## OBJETIVO:
Reproduzca palabra por palabra el texto de lectura completo sobre el viaje a Marsac, sin alterar nada.

**** TEXTO DE LECTURA

Datos personales

jueves, 10 de julio de 2014

Tocando y pedaleando por Francia

Durante mi recital en Marsac (foto: Mike Floyd).
El 14 de junio emprendí viaje a tierras francesas. Tenía que dar un recital en Marsac, un pueblecito situado en el departamento de Tarn y Garona, perteneciente a la región de Mediodía-Pirineos. Como el lugar se encontraba a unas ocho horas de coche de Salamanca y, además, quería llevarme la bici para entrenar, decidí realizar el trayecto en mi propio vehículo, haciendo noche en San Sebastián para visitar a mi tía y, de paso, descansar de tanta carretera.

Después de atravesar media península ibérica por la A-62 y la AP-1, así como las regiones francesas de Aquitania y Mediodía-Pirineos, llegué, a través de un dédalo de carreteritas estrechas que discurrían entre colinas, a Marsac. Mi primer pensamiento fue que me esperaban unos días de duro entrenamiento, a juzgar por el relieve de la zona. De hecho, la única manera de acceder a la localidad en la que me alojaba era subir por pendientes que llegaban hasta el 17%. Como no soy escaladora en absoluto, sino rodadora, me iba a tocar sufrir, pero me alegraba de disponer de un terreno tan útil para trabajar mis puntos débiles sobre la bicicleta (los interminables llanos salmantinos no ayudan demasiado en esto).

********
**** INFORMACIÓN MOSTRADA

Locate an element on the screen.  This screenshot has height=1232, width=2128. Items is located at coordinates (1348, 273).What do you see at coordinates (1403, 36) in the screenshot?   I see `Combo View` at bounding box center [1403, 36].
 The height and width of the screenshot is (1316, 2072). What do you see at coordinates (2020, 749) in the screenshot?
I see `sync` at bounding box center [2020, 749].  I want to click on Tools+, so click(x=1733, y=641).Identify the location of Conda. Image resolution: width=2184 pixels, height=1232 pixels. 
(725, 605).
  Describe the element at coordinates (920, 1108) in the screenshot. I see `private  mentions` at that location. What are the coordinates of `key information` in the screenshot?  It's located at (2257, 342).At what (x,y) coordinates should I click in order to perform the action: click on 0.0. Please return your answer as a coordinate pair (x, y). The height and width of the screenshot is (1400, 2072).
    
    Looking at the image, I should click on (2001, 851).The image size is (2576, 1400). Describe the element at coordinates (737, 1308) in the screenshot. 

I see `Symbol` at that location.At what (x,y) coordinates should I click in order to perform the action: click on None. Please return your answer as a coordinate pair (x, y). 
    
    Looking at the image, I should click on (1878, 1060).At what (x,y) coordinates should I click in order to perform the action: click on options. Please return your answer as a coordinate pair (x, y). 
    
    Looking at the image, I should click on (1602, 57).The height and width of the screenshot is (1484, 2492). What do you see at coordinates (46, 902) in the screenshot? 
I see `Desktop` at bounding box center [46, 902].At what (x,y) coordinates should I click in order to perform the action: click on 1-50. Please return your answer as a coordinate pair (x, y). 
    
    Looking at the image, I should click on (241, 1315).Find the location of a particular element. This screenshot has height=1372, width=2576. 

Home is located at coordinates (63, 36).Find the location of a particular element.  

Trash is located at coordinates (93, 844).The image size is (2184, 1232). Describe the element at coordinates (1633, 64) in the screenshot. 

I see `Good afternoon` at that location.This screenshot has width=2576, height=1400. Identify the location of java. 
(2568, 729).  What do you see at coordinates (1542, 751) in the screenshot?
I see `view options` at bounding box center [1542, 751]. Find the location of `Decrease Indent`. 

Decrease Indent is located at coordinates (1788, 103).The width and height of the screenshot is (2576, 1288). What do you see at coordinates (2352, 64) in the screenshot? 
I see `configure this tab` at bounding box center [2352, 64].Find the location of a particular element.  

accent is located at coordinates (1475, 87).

********

## SOLUCIÓN DE LA TAREA:
Datos personales

jueves, 10 de julio de 2014

Tocando y pedaleando por Francia

Durante mi recital en Marsac (foto: Mike Floyd).
El 14 de junio emprendí viaje a tierras francesas. Tenía que dar un recital en Marsac, un pueblecito situado en el departamento de Tarn y Garona, perteneciente a la región de Mediodía-Pirineos. Como el lugar se encontraba a unas ocho horas de coche de Salamanca y, además, quería llevarme la bici para entrenar, decidí realizar el trayecto en mi propio vehículo, haciendo noche en San Sebastián para visitar a mi tía y, de paso, descansar de tanta carretera.

Después de atravesar media península ibérica por la A-62 y la AP-1, así como las regiones francesas de Aquitania y Mediodía-Pirineos, llegué, a través de un dédalo de carreteritas estrechas que discurrían entre colinas, a Marsac. Mi primer pensamiento fue que me esperaban unos días de duro entrenamiento, a juzgar por el relieve de la zona. De hecho, la única manera de acceder a la localidad en la que me alojaba era subir por pendientes que llegaban hasta el 17%. Como no soy escaladora en absoluto, sino rodadora, me iba a tocar sufrir, pero me alegraba de disponer de un terreno tan útil para trabajar mis puntos débiles sobre la bicicleta (los interminables llanos salmantinos no ayudan demasiado en esto).